### Extracted records
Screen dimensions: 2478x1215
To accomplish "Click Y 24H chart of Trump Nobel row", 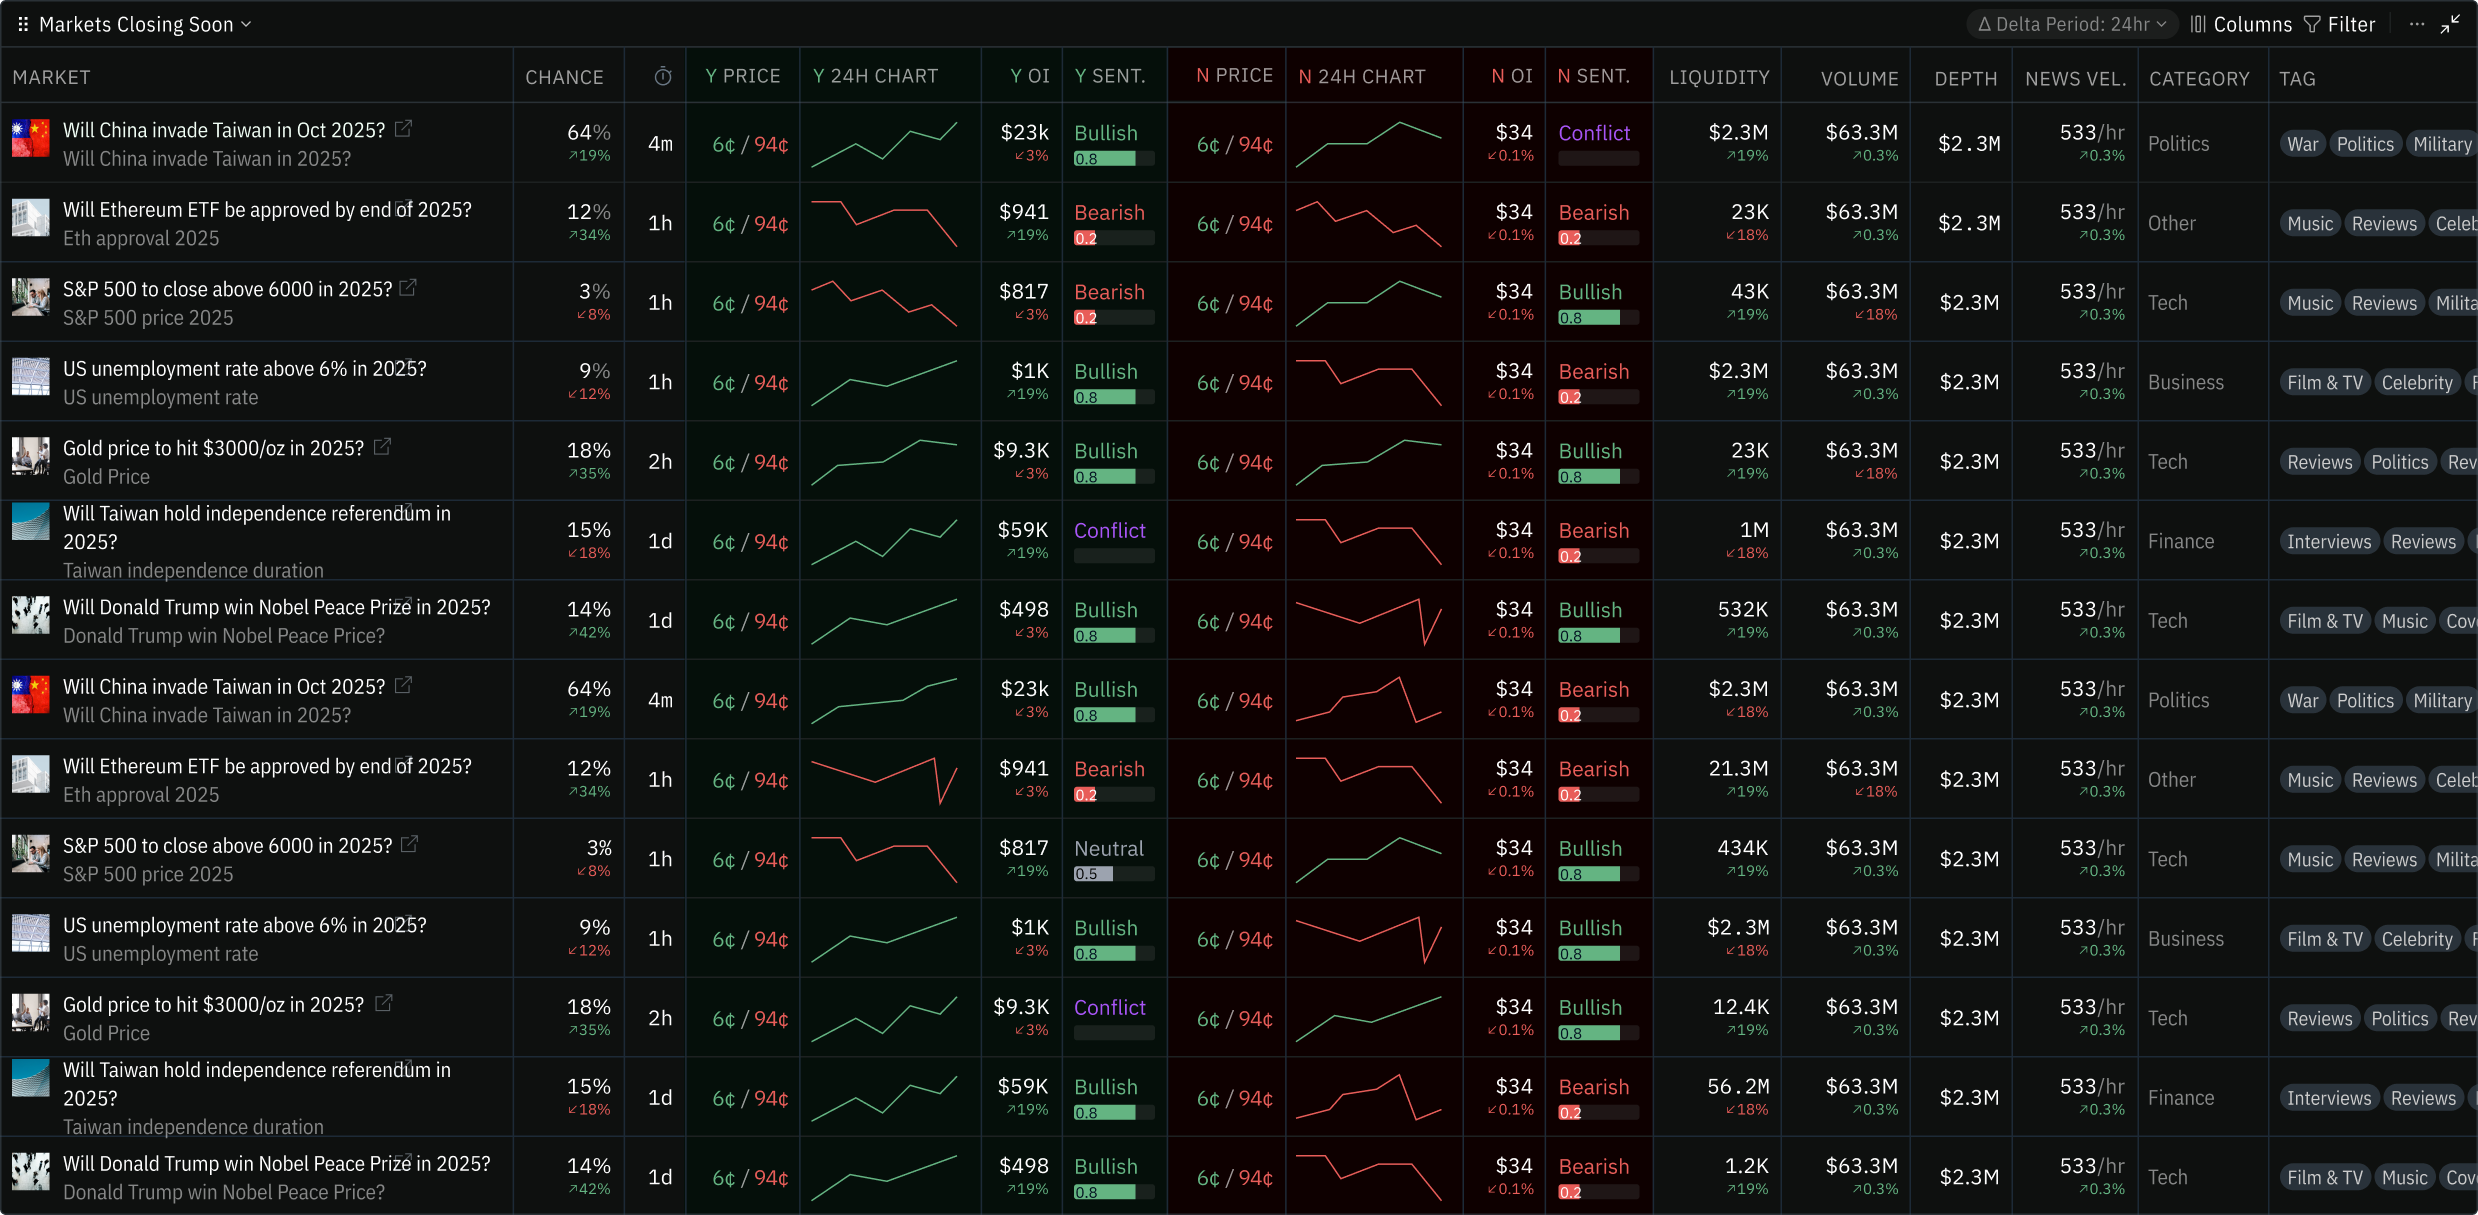I will [x=884, y=621].
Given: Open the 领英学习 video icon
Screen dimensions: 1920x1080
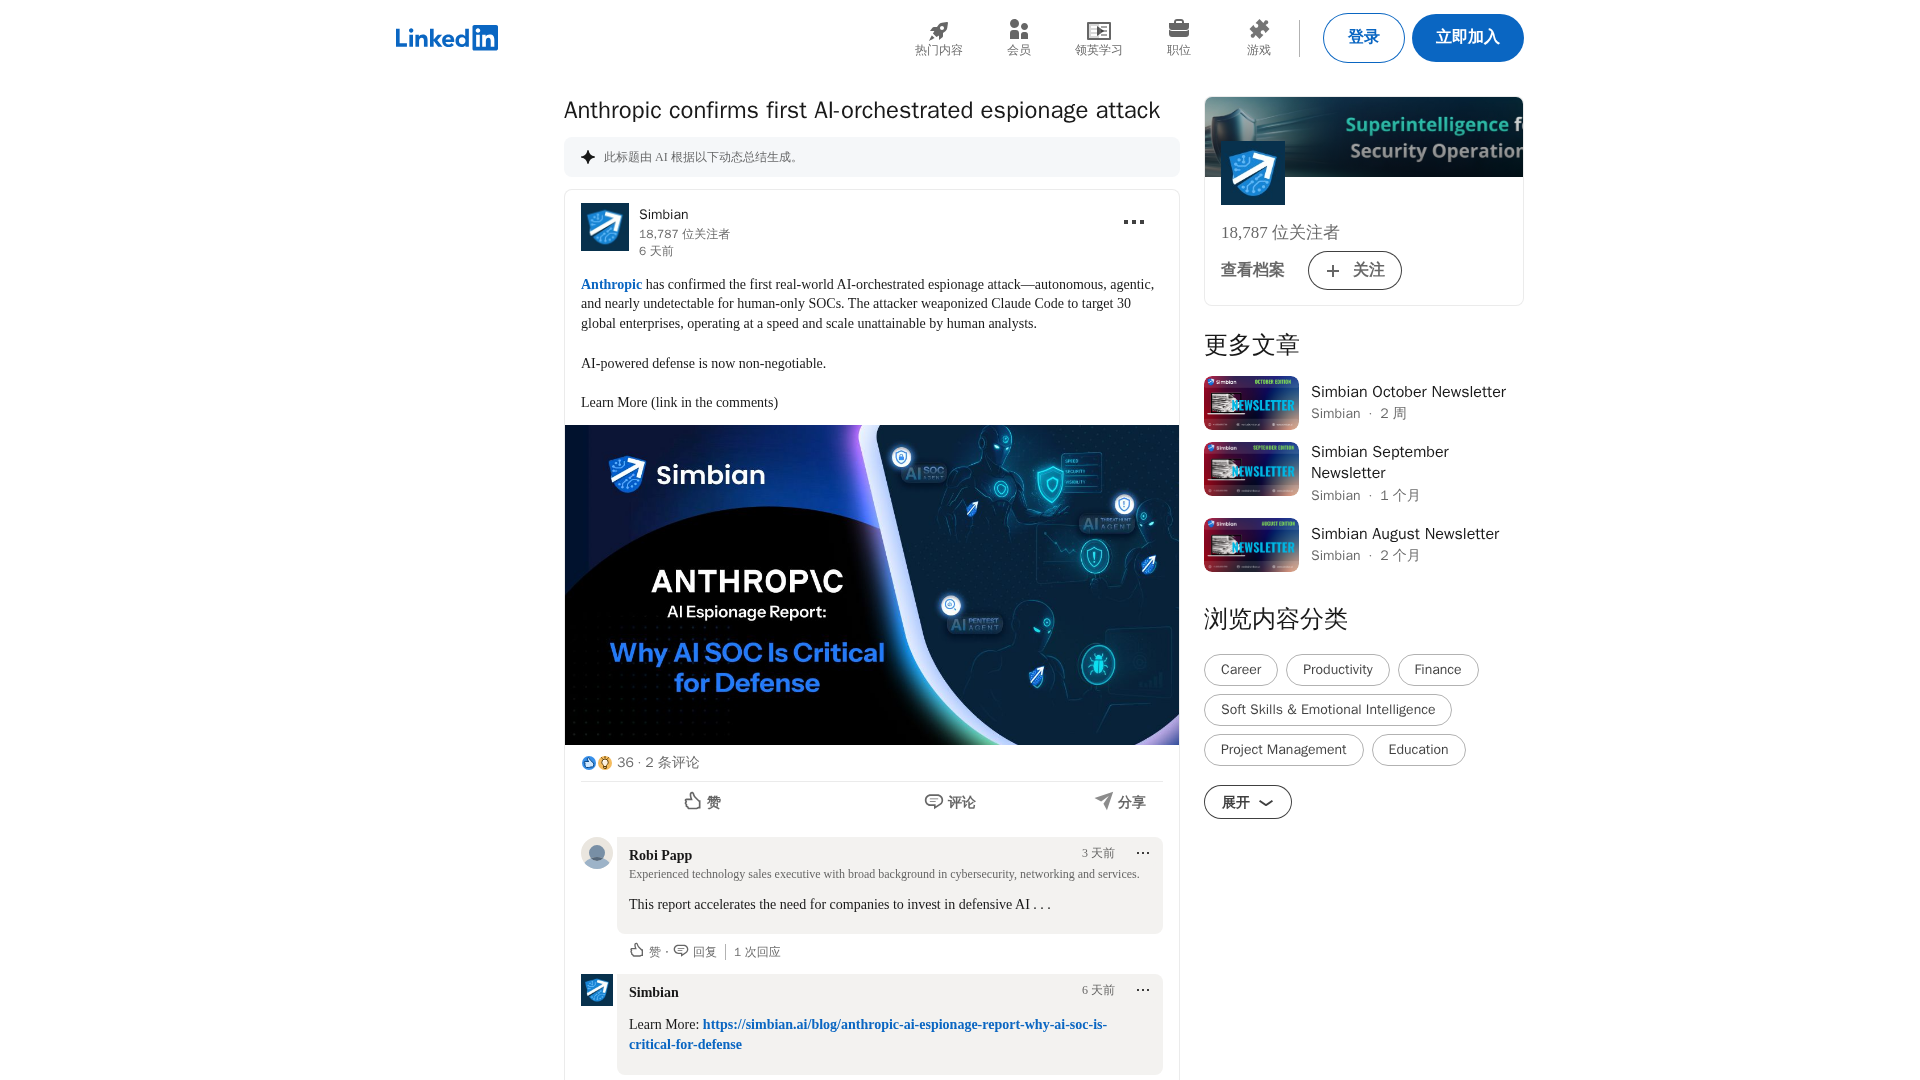Looking at the screenshot, I should (x=1098, y=31).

### Work instruction
Return only the lines from the line containing "Given: Open the 领英学习 video icon" through the last line of the records above, both ends included, exactly as written, leaving pictures out.

### Your solution
Given: Open the 领英学习 video icon
Screen dimensions: 1920x1080
Looking at the screenshot, I should (x=1098, y=31).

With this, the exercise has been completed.